Collected data:
__________________________________________________

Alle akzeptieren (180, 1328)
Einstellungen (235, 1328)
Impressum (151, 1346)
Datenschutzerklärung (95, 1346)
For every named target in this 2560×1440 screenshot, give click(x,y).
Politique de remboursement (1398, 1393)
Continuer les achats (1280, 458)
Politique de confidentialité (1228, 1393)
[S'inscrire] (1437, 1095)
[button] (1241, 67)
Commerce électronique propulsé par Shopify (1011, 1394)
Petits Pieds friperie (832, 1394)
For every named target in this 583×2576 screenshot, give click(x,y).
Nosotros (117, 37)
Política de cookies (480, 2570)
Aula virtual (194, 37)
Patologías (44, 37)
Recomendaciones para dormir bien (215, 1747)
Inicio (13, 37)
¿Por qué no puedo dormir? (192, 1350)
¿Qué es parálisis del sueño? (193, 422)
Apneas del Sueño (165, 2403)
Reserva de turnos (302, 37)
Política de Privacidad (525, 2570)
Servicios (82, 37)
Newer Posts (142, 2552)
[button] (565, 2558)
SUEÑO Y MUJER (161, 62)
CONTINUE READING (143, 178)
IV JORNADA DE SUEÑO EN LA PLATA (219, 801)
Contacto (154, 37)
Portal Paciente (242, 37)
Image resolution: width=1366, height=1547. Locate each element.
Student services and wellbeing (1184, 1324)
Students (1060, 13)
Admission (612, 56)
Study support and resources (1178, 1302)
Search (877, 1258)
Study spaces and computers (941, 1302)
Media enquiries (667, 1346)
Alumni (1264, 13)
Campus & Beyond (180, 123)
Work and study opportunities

__________________________________________________

• **TASK DIRECTIONS**
Return every line in the records that includes the string "click".

• **TASK OUTPUT**
For every named target in this 2560×1440 screenshot, give click(x,y).
For every named target in this 583×2576 screenshot, give click(x,y).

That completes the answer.